Q-and-A with Michelle Rhee

What are the three biggest challenges facing the D.C. public school system?

The most important challenge is that the majority of our students are not reading, writing or doing math on grade level, when in fact our students are very smart and capable. It is going to take a lot of hard work from everyone to change this, because we have to do more than catch up. We want our students to be able to compete with students in the top schools in the country, and I know they can. We know they are absolutely capable of doing it if they get a solid education.

All the other challenges we face are the obstacles we have to remove in order to get there. This includes slogging through broken and disconnected data systems to fix them, and recruiting more excellent teachers when we can’t reward them yet for doing a good job. The new contract would be instrumental in changing this.

What role will charter schools play in the future of the D.C. educational system? Where will most of the political and financial support for charter schools come from?

Successful charter schools have been instrumental in improving the public school system. They are actually the reason I have a job! Enrollment has declined for the past 30 years in DCPS, and many said that unless city leaders did something about it very quickly, there would be no more DCPS, because all of the students would be in charter schools. So the D.C. Council and Mayor Fenty worked to change the way the school system was run. Instead of a school board making all the decisions (this meant a lot of people had to agree on almost every big change!), now the mayor is responsible for improving the system. It’s working, and enrollment has virtually steadied for the first time in decades.

Bad charter schools don’t help anyone, but great ones provide models for success.

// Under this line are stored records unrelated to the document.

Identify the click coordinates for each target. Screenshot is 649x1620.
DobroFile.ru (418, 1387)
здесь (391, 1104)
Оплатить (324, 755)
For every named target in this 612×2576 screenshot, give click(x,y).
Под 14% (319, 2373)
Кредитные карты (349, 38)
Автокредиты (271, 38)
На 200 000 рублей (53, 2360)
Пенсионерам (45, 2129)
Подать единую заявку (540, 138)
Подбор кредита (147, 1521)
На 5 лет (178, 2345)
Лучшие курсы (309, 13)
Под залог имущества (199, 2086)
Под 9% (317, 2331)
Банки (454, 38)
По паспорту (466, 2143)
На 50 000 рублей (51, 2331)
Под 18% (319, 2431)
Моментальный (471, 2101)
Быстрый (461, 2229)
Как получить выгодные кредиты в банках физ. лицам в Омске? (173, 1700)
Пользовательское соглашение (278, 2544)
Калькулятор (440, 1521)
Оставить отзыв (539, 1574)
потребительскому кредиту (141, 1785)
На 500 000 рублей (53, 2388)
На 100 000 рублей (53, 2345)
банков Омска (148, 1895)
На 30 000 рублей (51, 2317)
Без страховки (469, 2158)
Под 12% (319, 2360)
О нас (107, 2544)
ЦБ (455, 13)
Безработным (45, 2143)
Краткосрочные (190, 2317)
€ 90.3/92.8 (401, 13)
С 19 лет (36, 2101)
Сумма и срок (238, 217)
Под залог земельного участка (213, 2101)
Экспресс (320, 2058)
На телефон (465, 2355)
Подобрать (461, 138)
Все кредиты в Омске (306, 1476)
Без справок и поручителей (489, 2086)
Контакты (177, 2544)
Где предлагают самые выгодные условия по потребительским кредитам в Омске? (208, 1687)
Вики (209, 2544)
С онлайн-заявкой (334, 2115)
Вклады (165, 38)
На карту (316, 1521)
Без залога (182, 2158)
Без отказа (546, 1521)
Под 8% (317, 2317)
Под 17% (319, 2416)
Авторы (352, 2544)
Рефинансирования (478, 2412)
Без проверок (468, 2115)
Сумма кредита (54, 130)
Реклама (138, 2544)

They also bring out the competitive spirit in the rest of us, which is so important, and it is leverage for the District to enact greater change.

Regarding support for charters, President Obama and Secretary of Education Arne Duncan are very supportive of charter schools, and much political and financial support is coming from their efforts.

In the future, what standards will you use to determine when to close inefficient schools in the DCPS?

So far we have been using enrollment, so that if there aren’t enough children at the school to provide all the resources that kids need, we would close a school (this is mostly because schools with less kids don’t get as much money from the government, so sometimes the students don’t have things like art or music teachers, which isn’t fair).

Moving forward, we’d like to add performance to that, so that if students aren’t learning as they should be, we would close the school. Usually this happens under the first criterion of enrollment, because if a school is not doing well, parents are more likely to choose a charter school, making enrollment go down and putting a school on the possible closure list. We’re working on a School Scorecard — which is like a report card for parents showing how well the school is doing on a number of measures — and until we have that, we wouldn’t expect to close schools based on performance alone.

Kathy Kemper is founder and CEO of the Institute for Education, a nonprofit foundation that recognizes and promotes leadership and civility locally, nationally and in the world community.